-- Your assignment --
Set down the complete data exactly as it appears below.

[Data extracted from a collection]
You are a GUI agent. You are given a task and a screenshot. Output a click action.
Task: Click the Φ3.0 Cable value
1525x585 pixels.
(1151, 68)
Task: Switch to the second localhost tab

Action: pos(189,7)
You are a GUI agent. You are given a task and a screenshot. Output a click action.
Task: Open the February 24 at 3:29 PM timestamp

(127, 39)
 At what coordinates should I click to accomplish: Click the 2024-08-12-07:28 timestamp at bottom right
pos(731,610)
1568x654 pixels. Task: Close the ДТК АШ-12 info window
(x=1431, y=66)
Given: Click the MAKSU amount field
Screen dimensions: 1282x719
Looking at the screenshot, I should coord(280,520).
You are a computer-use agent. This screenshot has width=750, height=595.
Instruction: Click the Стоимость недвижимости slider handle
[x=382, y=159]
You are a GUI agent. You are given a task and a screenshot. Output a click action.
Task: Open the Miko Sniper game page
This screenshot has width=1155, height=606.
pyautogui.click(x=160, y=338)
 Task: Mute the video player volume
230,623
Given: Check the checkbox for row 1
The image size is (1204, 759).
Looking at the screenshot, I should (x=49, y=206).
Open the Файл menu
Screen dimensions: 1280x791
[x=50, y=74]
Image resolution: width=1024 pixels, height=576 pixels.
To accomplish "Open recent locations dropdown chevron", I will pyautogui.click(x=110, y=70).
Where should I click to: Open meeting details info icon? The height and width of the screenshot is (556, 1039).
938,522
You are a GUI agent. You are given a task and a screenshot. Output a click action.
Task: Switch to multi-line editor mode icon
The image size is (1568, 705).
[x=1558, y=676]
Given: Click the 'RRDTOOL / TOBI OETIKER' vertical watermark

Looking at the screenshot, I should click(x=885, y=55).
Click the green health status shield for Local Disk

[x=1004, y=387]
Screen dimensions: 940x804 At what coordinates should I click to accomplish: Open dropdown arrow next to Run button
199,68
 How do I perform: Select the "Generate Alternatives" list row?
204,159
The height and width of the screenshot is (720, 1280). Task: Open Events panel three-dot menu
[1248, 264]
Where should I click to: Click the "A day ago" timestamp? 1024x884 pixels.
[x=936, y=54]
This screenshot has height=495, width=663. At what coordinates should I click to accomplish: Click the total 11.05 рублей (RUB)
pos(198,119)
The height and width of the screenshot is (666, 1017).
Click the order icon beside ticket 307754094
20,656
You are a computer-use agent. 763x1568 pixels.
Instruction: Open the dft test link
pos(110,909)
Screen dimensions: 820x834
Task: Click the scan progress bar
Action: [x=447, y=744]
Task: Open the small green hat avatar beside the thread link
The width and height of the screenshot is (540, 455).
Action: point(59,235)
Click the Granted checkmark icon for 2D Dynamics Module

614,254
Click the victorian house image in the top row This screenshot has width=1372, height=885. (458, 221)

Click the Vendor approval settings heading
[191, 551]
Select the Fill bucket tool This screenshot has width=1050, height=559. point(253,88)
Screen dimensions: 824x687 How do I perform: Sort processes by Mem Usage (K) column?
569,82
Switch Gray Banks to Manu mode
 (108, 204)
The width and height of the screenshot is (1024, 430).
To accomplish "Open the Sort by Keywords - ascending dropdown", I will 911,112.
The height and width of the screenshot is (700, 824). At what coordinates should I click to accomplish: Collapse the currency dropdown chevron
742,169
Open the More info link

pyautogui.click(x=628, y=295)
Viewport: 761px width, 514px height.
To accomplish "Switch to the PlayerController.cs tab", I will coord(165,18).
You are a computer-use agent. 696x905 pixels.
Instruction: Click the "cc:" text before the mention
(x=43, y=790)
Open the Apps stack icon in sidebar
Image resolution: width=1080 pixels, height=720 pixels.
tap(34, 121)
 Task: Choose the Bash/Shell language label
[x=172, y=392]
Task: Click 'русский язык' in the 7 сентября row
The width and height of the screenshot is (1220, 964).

-- Result of this exercise --
You are a GUI agent. You are given a task and a screenshot. Output a click action.
Task: Click the Φ3.0 Cable value
1525x585 pixels.
(1151, 68)
Task: Switch to the second localhost tab

Action: pos(189,7)
You are a GUI agent. You are given a task and a screenshot. Output a click action.
Task: Open the February 24 at 3:29 PM timestamp

(127, 39)
 At what coordinates should I click to accomplish: Click the 2024-08-12-07:28 timestamp at bottom right
pos(731,610)
1568x654 pixels. Task: Close the ДТК АШ-12 info window
(x=1431, y=66)
Given: Click the MAKSU amount field
Screen dimensions: 1282x719
Looking at the screenshot, I should coord(280,520).
You are a computer-use agent. This screenshot has width=750, height=595.
Instruction: Click the Стоимость недвижимости slider handle
[x=382, y=159]
You are a GUI agent. You are given a task and a screenshot. Output a click action.
Task: Open the Miko Sniper game page
This screenshot has width=1155, height=606.
pyautogui.click(x=160, y=338)
 Task: Mute the video player volume
230,623
Given: Check the checkbox for row 1
The image size is (1204, 759).
Looking at the screenshot, I should (x=49, y=206).
Open the Файл menu
Screen dimensions: 1280x791
[x=50, y=74]
Image resolution: width=1024 pixels, height=576 pixels.
To accomplish "Open recent locations dropdown chevron", I will pyautogui.click(x=110, y=70).
Where should I click to: Open meeting details info icon? The height and width of the screenshot is (556, 1039).
938,522
You are a GUI agent. You are given a task and a screenshot. Output a click action.
Task: Switch to multi-line editor mode icon
The image size is (1568, 705).
[x=1558, y=676]
Given: Click the 'RRDTOOL / TOBI OETIKER' vertical watermark

Looking at the screenshot, I should click(x=885, y=55).
Click the green health status shield for Local Disk

[x=1004, y=387]
Screen dimensions: 940x804 At what coordinates should I click to accomplish: Open dropdown arrow next to Run button
199,68
 How do I perform: Select the "Generate Alternatives" list row?
204,159
The height and width of the screenshot is (720, 1280). Task: Open Events panel three-dot menu
[1248, 264]
Where should I click to: Click the "A day ago" timestamp? 1024x884 pixels.
[x=936, y=54]
This screenshot has height=495, width=663. At what coordinates should I click to accomplish: Click the total 11.05 рублей (RUB)
pos(198,119)
The height and width of the screenshot is (666, 1017).
Click the order icon beside ticket 307754094
20,656
You are a computer-use agent. 763x1568 pixels.
Instruction: Open the dft test link
pos(110,909)
Screen dimensions: 820x834
Task: Click the scan progress bar
Action: [x=447, y=744]
Task: Open the small green hat avatar beside the thread link
The width and height of the screenshot is (540, 455).
Action: point(59,235)
Click the Granted checkmark icon for 2D Dynamics Module

614,254
Click the victorian house image in the top row This screenshot has width=1372, height=885. (458, 221)

Click the Vendor approval settings heading
[191, 551]
Select the Fill bucket tool This screenshot has width=1050, height=559. point(253,88)
Screen dimensions: 824x687 How do I perform: Sort processes by Mem Usage (K) column?
569,82
Switch Gray Banks to Manu mode
 (108, 204)
The width and height of the screenshot is (1024, 430).
To accomplish "Open the Sort by Keywords - ascending dropdown", I will 911,112.
The height and width of the screenshot is (700, 824). At what coordinates should I click to accomplish: Collapse the currency dropdown chevron
742,169
Open the More info link

pyautogui.click(x=628, y=295)
Viewport: 761px width, 514px height.
To accomplish "Switch to the PlayerController.cs tab", I will coord(165,18).
You are a computer-use agent. 696x905 pixels.
Instruction: Click the "cc:" text before the mention
(x=43, y=790)
Open the Apps stack icon in sidebar
Image resolution: width=1080 pixels, height=720 pixels.
tap(34, 121)
 Task: Choose the Bash/Shell language label
[x=172, y=392]
Task: Click 'русский язык' in the 7 сентября row
The width and height of the screenshot is (1220, 964).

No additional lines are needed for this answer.